- What you need to do:
Please copy the records word for word from the line containing "You are a computer-use agent." through the end of the records, including both ends.

[Data entries]
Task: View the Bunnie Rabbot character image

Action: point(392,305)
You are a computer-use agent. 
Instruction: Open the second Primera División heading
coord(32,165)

- Result of the exercise:
You are a computer-use agent. 
Instruction: Open the second Primera División heading
coord(32,165)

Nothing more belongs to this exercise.